Marie-Louise était surtout la confidente du roi. Louis XIII lui parla de son Premier ministre, le cardinal de Richelieu. Sa puissance lui portait ombrage, ne supportant pas de se laisser « bassement gouverner », comme le dit Mme de Motteville. Nonobstant le risque d’une disgrâce, Mlle de la Fayette « le fortifia dans cette aversion »
Ledit cardinal, qui surveillait de près le roi et ses favoris, remarqua vite la faveur de Marie-Louise. Mme de Motteville dit de cela : « Le cardinal fit son possible pour la gagner, comme toutes les personnes qui approchaient du roi ; mais elle eut plus de courage que tous les hommes de la Cour, qui avaient la lâcheté de lui aller rendre compte de tout ce que le roi disait contre lui. […] Mais une fille eut l’âme plus ferme et plus belle qu’eux : elle eut le courage de se moquer de la mauvaise fortune »

Richelieu
Le crédit de Mlle de la Fayette en était à ses sommets. Elle ne manqua pas de favoriser ses parents : Mme de Senecey et l’évêque de Limoges étaient devenus des intimes du monarque, qui les recevait avec la plus grande liberté. Ces privilèges avaient étés accordés sans l’entremise de Richelieu, lequel, enrageant sans mot dire, redoubla d’insistances auprès de Marie-Louise afin de la mettre dans ses intérêts. Elle était « hardie de mépriser les promesses du cardinal, et à braver sa puissance. […] elle ne craignait pas de découvrir librement à ce monarque les défauts de son ministre, parce qu’étant résolue de tout quitter elle n’avait rien à perdre » En effet, la jeune fille de dix-sept ans nourrissait toujours l’espoir de se retirer au couvent. « Le roi s’opposait fortement au dessein qu’elle avait de se faire religieuse, et pour l’en détourner, il lui promettait de l’établir dans le monde avec tous les avantages qu’elle pouvait désirer »

Richelieu
Le cardinal fit tout pour perdre Mlle de la Fayette ; il intercepta les lettres qu’elle échangeait avec Louis XIII, et, non content de les lire à son gré, il en substituait parfois d’autres afin de causer la discorde entre le roi et sa favorite platonique, avec l’aide d’un complice. Il se nommait Boisenval et avait été distingué par le roi et Marie-Louise. Le serviteur qu’ils croyaient fidèle était en fait un espion du cardinal. La supercherie découverte, il fut chassé.
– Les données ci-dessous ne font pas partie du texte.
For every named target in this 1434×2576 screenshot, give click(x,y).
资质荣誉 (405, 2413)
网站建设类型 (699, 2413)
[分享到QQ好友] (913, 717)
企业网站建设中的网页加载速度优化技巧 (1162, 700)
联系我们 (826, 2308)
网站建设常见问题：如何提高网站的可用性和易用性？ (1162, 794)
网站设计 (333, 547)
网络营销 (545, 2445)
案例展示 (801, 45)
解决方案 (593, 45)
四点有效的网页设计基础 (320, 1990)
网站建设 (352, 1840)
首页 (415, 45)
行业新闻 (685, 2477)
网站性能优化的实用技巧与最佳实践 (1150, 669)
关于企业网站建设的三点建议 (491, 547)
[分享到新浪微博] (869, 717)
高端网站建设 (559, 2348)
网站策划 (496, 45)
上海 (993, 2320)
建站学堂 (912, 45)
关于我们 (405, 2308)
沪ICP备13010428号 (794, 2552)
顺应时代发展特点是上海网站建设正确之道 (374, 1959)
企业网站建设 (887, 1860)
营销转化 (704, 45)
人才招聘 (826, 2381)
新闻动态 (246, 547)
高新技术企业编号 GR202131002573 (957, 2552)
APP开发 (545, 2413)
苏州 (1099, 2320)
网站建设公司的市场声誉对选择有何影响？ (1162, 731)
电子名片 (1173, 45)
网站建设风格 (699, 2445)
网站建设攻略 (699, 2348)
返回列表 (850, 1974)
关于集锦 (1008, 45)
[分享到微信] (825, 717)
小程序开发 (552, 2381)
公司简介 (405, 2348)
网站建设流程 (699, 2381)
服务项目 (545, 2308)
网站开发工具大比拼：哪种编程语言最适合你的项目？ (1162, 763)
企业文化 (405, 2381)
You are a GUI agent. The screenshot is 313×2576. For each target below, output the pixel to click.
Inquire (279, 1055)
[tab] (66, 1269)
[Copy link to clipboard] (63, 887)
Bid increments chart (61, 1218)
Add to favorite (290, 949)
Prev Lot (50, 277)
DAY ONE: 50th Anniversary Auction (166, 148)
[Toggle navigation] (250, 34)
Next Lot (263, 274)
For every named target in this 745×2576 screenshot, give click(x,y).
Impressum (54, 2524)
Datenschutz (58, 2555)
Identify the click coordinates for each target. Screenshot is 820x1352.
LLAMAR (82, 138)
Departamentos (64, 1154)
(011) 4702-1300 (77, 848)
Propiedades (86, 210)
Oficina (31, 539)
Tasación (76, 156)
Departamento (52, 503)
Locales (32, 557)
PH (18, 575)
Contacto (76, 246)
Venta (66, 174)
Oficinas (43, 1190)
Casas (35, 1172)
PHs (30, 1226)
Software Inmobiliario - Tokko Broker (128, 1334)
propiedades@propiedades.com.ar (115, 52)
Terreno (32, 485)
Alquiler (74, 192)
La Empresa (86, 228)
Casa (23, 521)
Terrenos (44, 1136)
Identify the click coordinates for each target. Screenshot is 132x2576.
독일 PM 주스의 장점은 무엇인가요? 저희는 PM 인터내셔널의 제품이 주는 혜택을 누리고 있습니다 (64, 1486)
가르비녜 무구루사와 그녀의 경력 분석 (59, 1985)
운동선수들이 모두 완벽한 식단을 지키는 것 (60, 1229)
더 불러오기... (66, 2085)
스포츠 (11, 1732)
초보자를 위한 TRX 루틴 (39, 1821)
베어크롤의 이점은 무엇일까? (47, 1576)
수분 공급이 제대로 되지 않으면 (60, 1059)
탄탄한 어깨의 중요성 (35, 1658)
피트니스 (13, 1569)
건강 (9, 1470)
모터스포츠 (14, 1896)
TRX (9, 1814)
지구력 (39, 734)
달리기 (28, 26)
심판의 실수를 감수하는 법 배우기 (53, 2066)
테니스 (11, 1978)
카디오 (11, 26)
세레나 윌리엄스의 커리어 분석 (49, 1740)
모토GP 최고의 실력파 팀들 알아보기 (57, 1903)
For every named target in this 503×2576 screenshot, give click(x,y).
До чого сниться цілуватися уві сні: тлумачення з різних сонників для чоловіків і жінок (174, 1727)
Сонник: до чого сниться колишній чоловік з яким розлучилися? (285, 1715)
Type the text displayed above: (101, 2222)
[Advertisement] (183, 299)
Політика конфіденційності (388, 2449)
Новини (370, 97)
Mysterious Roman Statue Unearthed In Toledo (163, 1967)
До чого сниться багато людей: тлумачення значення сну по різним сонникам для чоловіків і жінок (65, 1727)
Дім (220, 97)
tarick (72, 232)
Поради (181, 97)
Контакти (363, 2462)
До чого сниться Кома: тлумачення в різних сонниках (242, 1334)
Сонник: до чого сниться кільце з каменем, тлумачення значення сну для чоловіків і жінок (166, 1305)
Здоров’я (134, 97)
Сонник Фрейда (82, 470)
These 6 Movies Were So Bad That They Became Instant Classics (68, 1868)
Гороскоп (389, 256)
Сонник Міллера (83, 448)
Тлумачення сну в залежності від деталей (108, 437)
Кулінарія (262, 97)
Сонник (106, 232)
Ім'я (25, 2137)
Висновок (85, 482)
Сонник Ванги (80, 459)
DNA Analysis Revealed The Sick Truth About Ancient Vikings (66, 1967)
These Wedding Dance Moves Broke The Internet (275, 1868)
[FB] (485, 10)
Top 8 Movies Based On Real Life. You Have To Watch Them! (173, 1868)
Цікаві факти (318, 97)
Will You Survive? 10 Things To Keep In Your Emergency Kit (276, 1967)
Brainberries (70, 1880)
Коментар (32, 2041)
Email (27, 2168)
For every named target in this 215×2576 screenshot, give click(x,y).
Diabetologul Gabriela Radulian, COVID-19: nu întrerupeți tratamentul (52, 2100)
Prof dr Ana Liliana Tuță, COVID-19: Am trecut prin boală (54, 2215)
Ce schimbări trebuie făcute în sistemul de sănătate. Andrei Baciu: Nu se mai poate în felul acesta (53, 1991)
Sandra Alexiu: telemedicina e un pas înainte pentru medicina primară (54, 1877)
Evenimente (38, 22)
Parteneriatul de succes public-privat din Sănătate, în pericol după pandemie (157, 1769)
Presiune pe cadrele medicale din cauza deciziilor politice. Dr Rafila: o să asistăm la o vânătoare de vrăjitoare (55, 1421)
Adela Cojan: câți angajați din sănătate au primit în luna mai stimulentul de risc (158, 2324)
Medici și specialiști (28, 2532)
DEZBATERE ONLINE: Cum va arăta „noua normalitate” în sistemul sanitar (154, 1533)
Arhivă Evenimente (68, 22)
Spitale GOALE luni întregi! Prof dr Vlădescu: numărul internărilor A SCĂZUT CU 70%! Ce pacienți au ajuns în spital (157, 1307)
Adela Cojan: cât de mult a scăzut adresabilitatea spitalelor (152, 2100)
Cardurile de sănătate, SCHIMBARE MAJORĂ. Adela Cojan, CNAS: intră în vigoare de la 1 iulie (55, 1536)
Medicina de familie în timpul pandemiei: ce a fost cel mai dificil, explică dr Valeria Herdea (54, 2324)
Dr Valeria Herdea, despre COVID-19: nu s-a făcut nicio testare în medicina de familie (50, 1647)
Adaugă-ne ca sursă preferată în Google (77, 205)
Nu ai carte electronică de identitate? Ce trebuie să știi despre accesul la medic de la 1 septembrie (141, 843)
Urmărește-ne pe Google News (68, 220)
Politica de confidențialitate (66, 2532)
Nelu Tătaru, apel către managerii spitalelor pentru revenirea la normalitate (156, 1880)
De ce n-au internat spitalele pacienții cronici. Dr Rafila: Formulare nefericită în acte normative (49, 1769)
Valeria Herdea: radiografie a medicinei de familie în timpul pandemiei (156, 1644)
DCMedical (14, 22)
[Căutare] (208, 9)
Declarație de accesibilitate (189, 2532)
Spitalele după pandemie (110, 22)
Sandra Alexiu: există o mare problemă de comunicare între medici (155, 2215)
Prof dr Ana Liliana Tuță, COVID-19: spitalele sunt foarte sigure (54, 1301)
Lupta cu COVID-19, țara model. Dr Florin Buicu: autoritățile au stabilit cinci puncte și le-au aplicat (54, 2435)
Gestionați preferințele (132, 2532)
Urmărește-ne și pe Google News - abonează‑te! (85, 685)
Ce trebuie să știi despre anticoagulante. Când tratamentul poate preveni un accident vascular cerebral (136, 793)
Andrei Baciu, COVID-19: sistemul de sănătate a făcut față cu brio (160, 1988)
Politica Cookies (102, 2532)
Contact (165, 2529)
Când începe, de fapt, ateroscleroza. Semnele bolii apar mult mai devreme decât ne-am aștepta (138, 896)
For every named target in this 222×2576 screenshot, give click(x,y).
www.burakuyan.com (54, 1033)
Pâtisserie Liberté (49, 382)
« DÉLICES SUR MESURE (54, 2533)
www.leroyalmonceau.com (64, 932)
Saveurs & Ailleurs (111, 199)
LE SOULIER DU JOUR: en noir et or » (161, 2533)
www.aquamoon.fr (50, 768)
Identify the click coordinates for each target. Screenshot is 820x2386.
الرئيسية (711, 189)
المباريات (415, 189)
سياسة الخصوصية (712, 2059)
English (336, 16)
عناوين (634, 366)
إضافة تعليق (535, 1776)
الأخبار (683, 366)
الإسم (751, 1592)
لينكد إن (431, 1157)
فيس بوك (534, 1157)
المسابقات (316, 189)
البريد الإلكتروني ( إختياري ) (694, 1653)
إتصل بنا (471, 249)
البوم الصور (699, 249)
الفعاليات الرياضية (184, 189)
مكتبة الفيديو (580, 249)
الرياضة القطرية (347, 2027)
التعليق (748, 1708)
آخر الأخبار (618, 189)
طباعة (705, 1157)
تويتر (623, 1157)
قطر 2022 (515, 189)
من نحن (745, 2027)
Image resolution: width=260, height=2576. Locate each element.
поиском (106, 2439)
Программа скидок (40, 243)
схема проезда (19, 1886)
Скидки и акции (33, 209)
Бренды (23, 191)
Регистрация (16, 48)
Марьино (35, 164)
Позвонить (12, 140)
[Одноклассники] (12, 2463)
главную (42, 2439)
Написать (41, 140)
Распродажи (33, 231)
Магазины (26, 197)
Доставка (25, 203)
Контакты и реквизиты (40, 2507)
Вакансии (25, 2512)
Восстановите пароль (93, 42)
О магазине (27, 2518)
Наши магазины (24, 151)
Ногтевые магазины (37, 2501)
Comprenant qu’il ne parviendrait pas à la discréditer dans l’estime royale, Richelieu tira parti de la vocation monastique de Mlle de la Fayette, laquelle n’en faisait pas mystère. Le roi, on le sait, ne s’opposait au retrait de sa favorite, Anne d’Autriche, de même, ne voulait pas perdre sa fille d’honneur sur qui elle savait pouvoir compter. Les relations de Marie-Louise désiraient également qu’elle restât à la cour, en totale opposition au cardinal qui tentait de mettre tous les courtisans dans son intérêt.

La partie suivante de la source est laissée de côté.